Une autre victime habituelle des mauvaises plaisanteries de ce Napolitain était, comme par le passé, le Chinois Lî.

Lui aussi, il s’était établi au Vandergaart-Kopje, où il avait tout simplement ouvert une blanchisserie, et l’on sait si les enfants du Céleste Empire s’entendent à ce métier de blanchisseurs !

En effet, cette fameuse boîte rouge, qui avait tant intrigué Cyprien, pendant les premiers jours de son voyage du Cap au Griqualand, ne renfermait rien que des brosses, de la soude, des pains de savon et du bleu-azur. En somme, il n’en fallait pas plus à un Chinois intelligent pour faire fortune en ce pays !

En vérité, Cyprien ne pouvait s’empêcher de rire, lorsqu’il rencontrait Lî, toujours silencieux et réservé, chargé de son grand panier de linge qu’il rapportait à ses pratiques.

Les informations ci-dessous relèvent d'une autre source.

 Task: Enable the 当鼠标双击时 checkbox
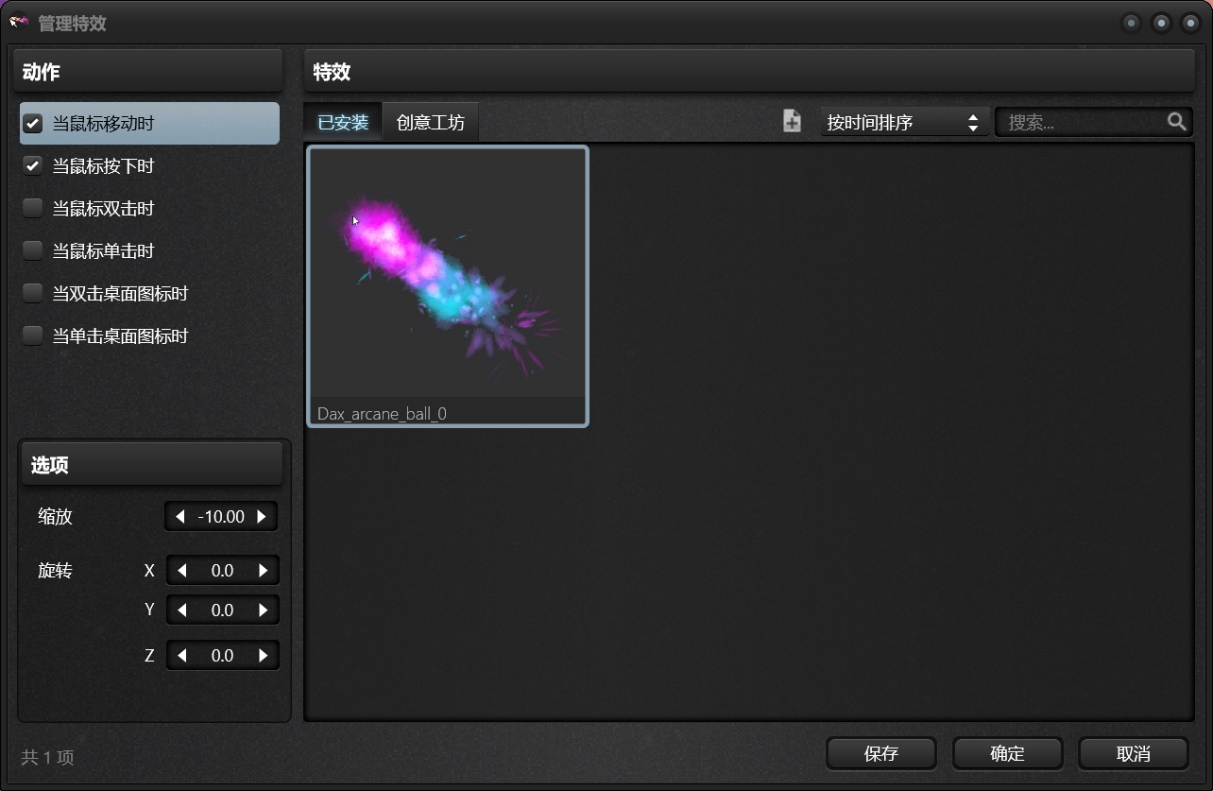31,208
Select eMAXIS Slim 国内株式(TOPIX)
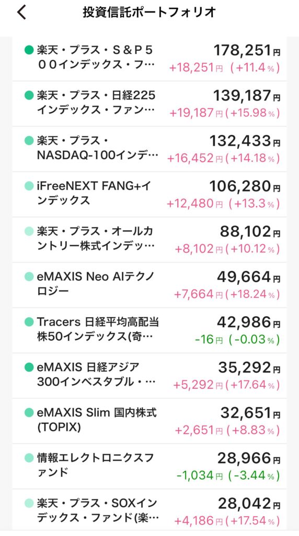Image resolution: width=299 pixels, height=536 pixels. (x=150, y=421)
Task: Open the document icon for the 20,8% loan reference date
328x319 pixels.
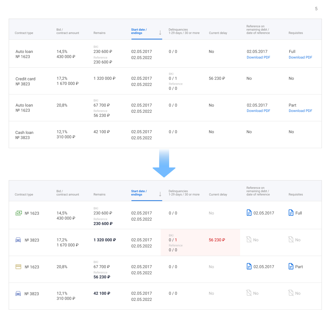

Mais ce qui l’exaspérait, c’est qu’Annibal Pantalacci était véritablement féroce avec le pauvre diable. Il lui jetait des bouteilles d’encre dans son baquet à lessive, tendait des cordes en travers de sa porte pour le faire tomber, le clouait sur son banc en lui plantant un couteau dans le pan de sa blouse. Surtout, il ne manquait pas, lorsque l’occasion s’en présentait, de lui allonger un coup de pied dans les jambes en l’appelant « chien de païen ! » et, s’il lui avait octroyé sa clientèle, c’était tout exprès pour se livrer hebdomadairement à cet exercice. Jamais il ne trouvait son linge assez bien blanchi, quoique Lî le lavât et le repassât à merveille. Pour le moindre faux pli, il entrait dans des colères épouvantables et il rossait le malheureux Chinois comme si celui-ci eût été son esclave.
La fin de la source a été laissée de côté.